Bases as before. Engaged (coursed) nook-shaft. Neckings both cut in diamonds, capitals as for second order to tower. Impost as before. In the arch, point-to-point chevron meeting on the angle, the same on face and soffit. Plain outside the chevron roll.

Second order, W face (in tower)

N capital: This has a necking cut in elongated diamonds and an undecorated scallop capital. The S capital has a necking with a horizontal division. In the arch, plain and flush.

Third order, E face

Bases, shafts, neckings, capitals and imposts as second order. In the arch, the basic profile is flat on the face, turning into the soffit as a roll and finishing with a plain band adjacent to the second order. On the arch face and roll, a pattern of arches has been cut. The arches are outlined by two parallel grooves. The arches make a pointed apex on the joint between voussoirs. Their inner terminals, centred on each voussoir, are very varied in treatment. Occasionally ending in a simple point, more often the grooves continue to curve round and meet others on the joint or as a flat bar on the circumference, thus making a sort of horseshoe arch. Beading is used at '11' and 'one o'clock'. Foliage is often used in the outer spandrels of the pattern, in a form like that on the W doorway, and there is an enlarged central motif which is foliate. Terminals in the centre of a voussoir may be geometric motifs such as the 'daisy' radial stars in the lower left. This motif occurs at Riccall, Stillingfleet and Bishop Wilton, etc. There is a lion showing a short length of its tongue, a hare with long pointed ears and a figure described as an acrobat. This figure has a moustache, and what seem definitely to be legs and knees. It is an amazing - but just about possible - pose.

Interior Decoration


Re-set fragments to the left of the S doorway

These five carved stones are all from the medieval church of St Peter at Holme-on-the-Wolds, which was demolished in 1862 with the exception of the chancel (although this was later demolished in 1989). The chancel arch was blocked and a door inserted there. The three large panels (fragments 1 - 3), which had originally been located in the W wall of the nave, were reset around the former chancel arch and thus exposed to the weather from 1862 until 1951, when they were taken to Etton and reset inside (Whiteing 1952-55). There are no faculty documents at Borthwick for this work. There is no published record for the two capitals (fragments 4 and 5) but, fortunately, definite provenance has been established from photographs taken by two residents, Mr Geoffery Creaser and Mr Harold Hall. Chevron voussoirs at Holme, mentioned by Morris, have not been found at Etton.

1. St Peter:
h. 0.7 m
w. 0.49 m
2. St Paul:
h. 0.73 m
w. 0.48 m
5. Capital with scallops:
diam. of necking 0.25 m
h. of capital (incl. necking) 0.28 m
w. of face with scallops and star pattern 0.205 m
w. of face with spiral 0.195 m
3. Harrowing of Hell:
h. 0.69 m
w. 0.40 m
Fragments 1 - 3

The three larger pieces are carved with very competent figures of an almost Gothic fluidity but are still sufficiently solid to be Romanesque. Two of the three panels are shaped to fit in the spandrel between the arches - the steep sides of a Gothic arch would not be too hard to imagine. (Unfortunately the pieces are set too high to allow an adequate assessment of the curvature.) The third piece is squarer. The subjects are St Peter with key, St Paul (seated) with a sword, and a Harrowing of Hell. Morris's (p. 193) suggestion that the seated figure with a sword (St Paul) has two smaller people on either side is most likely a misinterpretation. It is now generally accepted that the two areas in the upper corners are foliage. The depiction of St Paul with a sword is not found very often in Romanesque sculpture in England.
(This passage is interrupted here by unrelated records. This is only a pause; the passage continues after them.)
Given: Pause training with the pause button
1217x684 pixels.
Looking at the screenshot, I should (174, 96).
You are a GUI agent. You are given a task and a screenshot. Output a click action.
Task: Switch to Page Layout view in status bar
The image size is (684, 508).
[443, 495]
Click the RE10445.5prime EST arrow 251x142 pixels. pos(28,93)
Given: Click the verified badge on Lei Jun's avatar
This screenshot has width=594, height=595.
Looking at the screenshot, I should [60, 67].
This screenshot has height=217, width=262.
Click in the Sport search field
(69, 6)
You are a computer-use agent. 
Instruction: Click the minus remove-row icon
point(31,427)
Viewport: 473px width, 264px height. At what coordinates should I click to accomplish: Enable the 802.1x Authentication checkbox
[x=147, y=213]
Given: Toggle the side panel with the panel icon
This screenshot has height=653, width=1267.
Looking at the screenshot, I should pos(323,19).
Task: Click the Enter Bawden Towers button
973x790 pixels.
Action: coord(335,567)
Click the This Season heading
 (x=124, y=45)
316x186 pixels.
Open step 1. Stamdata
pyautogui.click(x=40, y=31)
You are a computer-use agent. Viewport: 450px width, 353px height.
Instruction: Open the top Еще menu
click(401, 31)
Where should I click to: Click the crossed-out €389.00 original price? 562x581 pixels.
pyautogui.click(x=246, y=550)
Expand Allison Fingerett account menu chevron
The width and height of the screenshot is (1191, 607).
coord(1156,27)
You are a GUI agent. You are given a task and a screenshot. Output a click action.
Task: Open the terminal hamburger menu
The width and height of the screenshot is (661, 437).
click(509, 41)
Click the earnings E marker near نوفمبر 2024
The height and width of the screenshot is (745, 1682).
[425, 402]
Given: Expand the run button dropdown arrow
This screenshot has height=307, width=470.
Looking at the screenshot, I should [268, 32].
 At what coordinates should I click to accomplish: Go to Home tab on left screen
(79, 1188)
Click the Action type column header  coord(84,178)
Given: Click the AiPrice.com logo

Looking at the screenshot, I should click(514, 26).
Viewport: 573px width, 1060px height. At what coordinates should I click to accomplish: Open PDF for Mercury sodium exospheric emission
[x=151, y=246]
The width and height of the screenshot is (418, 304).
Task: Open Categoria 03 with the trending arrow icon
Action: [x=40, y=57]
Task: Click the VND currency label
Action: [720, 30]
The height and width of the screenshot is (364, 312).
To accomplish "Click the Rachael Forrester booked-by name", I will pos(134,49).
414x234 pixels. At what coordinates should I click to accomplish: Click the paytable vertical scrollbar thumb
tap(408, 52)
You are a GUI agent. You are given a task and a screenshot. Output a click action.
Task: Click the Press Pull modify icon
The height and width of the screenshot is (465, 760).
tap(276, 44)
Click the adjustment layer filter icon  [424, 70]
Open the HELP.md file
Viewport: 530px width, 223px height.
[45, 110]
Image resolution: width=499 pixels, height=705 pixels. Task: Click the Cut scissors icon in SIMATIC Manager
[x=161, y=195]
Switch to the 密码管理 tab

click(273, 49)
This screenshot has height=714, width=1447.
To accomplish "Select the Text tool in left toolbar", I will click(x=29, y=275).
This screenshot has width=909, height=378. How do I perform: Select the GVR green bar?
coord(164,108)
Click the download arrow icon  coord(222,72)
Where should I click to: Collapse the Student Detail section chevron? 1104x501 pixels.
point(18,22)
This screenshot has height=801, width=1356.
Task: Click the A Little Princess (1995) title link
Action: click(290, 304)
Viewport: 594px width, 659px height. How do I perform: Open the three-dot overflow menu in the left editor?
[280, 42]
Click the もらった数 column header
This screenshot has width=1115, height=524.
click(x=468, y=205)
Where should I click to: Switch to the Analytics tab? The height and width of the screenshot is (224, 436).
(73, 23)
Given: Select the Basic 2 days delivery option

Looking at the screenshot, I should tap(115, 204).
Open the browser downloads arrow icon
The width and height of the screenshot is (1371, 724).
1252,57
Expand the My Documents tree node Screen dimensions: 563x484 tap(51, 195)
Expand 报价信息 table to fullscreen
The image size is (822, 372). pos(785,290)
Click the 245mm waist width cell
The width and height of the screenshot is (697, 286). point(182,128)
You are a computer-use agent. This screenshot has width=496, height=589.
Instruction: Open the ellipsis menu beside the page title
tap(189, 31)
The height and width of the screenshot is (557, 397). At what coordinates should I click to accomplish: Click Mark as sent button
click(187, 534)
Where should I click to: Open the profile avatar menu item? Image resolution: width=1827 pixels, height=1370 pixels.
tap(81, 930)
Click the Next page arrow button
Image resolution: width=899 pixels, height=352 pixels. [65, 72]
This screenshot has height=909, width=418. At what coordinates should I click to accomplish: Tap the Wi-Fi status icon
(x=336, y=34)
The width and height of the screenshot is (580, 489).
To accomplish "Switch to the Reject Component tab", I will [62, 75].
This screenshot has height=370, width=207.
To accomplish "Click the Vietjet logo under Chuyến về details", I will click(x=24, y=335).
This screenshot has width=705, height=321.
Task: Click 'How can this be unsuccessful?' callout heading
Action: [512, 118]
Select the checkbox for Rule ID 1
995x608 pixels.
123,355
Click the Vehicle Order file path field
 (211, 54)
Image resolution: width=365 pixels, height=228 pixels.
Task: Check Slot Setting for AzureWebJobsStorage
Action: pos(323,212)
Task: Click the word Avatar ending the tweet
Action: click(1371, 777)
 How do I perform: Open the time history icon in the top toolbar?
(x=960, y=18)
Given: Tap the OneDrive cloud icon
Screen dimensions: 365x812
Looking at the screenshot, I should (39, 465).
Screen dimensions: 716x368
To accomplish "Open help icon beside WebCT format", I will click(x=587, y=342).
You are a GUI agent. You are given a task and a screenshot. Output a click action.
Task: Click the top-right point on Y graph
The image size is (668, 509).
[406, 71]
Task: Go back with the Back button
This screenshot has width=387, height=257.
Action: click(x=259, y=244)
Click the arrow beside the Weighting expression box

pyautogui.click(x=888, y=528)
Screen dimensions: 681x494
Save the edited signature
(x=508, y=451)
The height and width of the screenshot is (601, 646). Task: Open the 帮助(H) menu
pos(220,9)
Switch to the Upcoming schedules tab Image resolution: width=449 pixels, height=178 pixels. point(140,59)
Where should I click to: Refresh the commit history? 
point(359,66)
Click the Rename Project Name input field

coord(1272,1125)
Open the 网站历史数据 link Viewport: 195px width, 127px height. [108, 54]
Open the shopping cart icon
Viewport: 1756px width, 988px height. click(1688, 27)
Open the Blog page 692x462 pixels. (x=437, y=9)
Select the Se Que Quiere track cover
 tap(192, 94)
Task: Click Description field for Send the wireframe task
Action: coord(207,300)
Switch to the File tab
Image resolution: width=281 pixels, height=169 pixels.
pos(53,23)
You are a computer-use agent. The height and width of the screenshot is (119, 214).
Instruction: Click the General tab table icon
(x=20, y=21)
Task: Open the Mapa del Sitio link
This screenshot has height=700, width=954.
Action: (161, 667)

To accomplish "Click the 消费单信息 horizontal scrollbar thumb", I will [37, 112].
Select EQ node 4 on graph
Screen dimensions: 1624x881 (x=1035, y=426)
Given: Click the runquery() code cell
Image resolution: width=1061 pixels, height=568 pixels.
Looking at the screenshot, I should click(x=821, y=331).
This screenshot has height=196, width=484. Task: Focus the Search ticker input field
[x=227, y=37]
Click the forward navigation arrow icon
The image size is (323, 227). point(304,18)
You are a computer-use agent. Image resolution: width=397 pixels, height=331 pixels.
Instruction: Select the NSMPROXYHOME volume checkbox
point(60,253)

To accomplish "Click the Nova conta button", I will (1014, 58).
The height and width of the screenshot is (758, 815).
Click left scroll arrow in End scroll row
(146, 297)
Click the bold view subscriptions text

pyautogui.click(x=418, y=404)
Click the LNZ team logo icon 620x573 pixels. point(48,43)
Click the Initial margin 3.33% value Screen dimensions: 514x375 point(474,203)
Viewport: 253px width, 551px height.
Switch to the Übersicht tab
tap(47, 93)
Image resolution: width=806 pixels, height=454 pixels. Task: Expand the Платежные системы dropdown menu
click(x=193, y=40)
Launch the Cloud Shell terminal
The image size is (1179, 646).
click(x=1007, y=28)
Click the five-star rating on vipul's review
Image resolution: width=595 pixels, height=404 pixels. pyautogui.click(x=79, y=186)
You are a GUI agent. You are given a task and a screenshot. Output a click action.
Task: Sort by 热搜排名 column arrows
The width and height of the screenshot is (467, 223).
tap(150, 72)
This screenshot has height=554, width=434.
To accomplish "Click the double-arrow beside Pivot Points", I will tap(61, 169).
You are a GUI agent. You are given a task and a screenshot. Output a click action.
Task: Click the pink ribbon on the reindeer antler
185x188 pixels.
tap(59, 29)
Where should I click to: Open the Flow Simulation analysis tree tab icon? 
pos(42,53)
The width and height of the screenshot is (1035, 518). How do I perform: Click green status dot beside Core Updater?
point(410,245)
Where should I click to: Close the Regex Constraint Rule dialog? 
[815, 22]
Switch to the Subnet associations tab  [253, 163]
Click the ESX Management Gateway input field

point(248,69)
Fragments 4 and 5 (capitals)

The two capitals, neither of which is set in the proper orientation, get very little attention in the records or the guide (1997). However, they date from the first half of the 12thc. and would make a suitable pair for the S doorway at a village church. One, fragment 4, depicts a swordsman, and the other, fragment 5, has scallops on one face and chip-carving on the other.



White and Thomas suggest that part of the present font (the lower shallow bowl) may be a remnant of the 12thc. font.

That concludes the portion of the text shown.